3. Application Pool Idle Time-out

  • Open IIS and click/select the “Application Pools” from the left hand list. A list of applications pools will appear, click/select the application pool used by the TimeControl web site.


  • There will be a link on the right hand side of the screen under the heading “Edit Application Pool” title “Advanced Settings…” click this link. A dialog will appear with a number of options but we are only interested in the item under “Process Model” that reads “Idle Time-out (minutes)”. This value should get a setting equal to the session state and forms authentication to ensure the web site application doesn’t force a recycle before the session is supposed to time out.


These are the values that affect the TimeControl 6 session.

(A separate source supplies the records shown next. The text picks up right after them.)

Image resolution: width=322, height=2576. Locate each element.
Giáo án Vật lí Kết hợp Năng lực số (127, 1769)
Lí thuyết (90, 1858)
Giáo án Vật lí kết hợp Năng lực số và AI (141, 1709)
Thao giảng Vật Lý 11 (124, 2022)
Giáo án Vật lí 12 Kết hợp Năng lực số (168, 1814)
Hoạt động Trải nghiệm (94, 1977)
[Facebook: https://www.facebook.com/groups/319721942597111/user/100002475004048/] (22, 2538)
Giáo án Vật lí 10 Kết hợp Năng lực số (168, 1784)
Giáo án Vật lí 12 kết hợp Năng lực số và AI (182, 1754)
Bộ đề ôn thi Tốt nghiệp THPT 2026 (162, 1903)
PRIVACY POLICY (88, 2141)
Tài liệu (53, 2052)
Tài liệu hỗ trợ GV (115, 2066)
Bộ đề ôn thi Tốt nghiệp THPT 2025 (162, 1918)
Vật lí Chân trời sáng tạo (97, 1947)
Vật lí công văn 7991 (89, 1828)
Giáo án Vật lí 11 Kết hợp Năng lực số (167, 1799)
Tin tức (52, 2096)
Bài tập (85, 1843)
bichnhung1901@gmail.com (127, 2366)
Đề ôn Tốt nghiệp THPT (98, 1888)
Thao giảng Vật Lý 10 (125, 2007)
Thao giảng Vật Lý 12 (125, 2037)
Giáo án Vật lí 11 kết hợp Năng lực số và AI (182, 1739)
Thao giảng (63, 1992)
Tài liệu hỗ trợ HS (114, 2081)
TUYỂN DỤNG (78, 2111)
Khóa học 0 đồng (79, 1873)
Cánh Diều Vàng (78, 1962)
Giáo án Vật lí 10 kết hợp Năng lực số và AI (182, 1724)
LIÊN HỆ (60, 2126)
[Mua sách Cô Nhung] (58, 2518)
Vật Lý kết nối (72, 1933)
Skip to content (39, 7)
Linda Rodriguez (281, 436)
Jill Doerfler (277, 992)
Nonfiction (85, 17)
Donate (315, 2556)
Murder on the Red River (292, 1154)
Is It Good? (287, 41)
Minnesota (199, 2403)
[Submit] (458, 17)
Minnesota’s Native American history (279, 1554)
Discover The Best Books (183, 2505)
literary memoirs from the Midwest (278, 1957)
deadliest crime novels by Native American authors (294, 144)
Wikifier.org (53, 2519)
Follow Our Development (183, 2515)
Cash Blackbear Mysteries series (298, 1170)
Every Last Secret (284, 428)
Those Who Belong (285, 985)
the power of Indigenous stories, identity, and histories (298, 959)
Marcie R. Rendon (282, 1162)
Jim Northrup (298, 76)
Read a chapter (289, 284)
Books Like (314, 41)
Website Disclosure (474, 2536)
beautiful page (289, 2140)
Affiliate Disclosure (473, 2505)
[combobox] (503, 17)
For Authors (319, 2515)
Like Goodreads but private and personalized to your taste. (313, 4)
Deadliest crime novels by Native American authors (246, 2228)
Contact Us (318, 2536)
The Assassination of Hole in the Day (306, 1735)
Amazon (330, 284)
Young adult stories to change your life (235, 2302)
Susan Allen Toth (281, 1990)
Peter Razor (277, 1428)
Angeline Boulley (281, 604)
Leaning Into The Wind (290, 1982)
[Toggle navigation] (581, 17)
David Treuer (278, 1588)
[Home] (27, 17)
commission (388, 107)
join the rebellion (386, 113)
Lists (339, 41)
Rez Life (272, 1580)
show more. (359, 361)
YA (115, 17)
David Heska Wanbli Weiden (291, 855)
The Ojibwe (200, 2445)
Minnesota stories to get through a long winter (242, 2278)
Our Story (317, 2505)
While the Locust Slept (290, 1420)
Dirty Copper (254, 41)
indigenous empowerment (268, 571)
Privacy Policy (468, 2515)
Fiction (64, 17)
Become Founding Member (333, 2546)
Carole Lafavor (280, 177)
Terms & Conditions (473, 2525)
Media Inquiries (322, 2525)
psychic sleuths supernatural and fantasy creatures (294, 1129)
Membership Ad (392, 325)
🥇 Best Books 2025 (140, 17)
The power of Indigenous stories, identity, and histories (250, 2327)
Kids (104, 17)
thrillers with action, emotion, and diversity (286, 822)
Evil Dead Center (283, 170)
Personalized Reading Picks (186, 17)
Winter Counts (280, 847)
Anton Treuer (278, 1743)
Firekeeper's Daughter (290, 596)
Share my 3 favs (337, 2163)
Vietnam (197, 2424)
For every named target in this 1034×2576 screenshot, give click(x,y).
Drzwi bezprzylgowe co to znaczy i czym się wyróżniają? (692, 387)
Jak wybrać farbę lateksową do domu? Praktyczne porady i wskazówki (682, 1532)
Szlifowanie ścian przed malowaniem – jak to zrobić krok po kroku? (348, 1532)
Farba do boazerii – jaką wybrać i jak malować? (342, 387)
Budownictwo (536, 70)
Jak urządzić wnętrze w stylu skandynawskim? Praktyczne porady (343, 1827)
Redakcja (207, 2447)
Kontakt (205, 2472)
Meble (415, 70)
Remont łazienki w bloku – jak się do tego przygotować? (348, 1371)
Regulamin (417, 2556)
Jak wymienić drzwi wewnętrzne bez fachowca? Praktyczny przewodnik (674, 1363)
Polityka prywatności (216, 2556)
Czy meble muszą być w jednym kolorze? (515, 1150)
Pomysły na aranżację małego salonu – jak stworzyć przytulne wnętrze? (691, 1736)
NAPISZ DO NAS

Applying Filter Constraints to Tables

In some instances there is a requirement to have a TimeControl Administration person to be able to see and or modify some of the TimeControl table information, but not all of it. An example would be the ability to see rate code information for a company division, but not all the rate information, for the entire company. TimeControl supports the application of a display filter to a specific table, where required. Filters may be applied to any of the tables following the example shown.
We start by adding the information that defines the condition, in this case a Department code in a user defined field, on the table in question. In order for the filter to function correctly the field data must be in a linked field, using the “field mapping” function. In this example I have set the Department to read “PMO”

We then create a filter applied to the Rate table to select only data relative to the “PMO”

We have created a User Profile specifically for the sup administrator in the Project Office and have applied the PMO Rate filter to that person’s profile. Filters are applied to the Rate table in the table security menu, on the User profile. If the required table does not appear on the list, it may be inserted. The filter is applied from the drop down list as per the example. The profile menu security also has been set to allow the user access to the Rate table.

When we re- log in as the sub administrator and load the Rate table, we only see the Rate codes for the Project Office, as specified in the user defined field. The restriction could also be extended to permit the sub administrator to only see the data and not modify it or similar constraints. Please note that any person sharing this profile would see the data.

This process of filtering may be applied to any of the primary tables in TimeControl.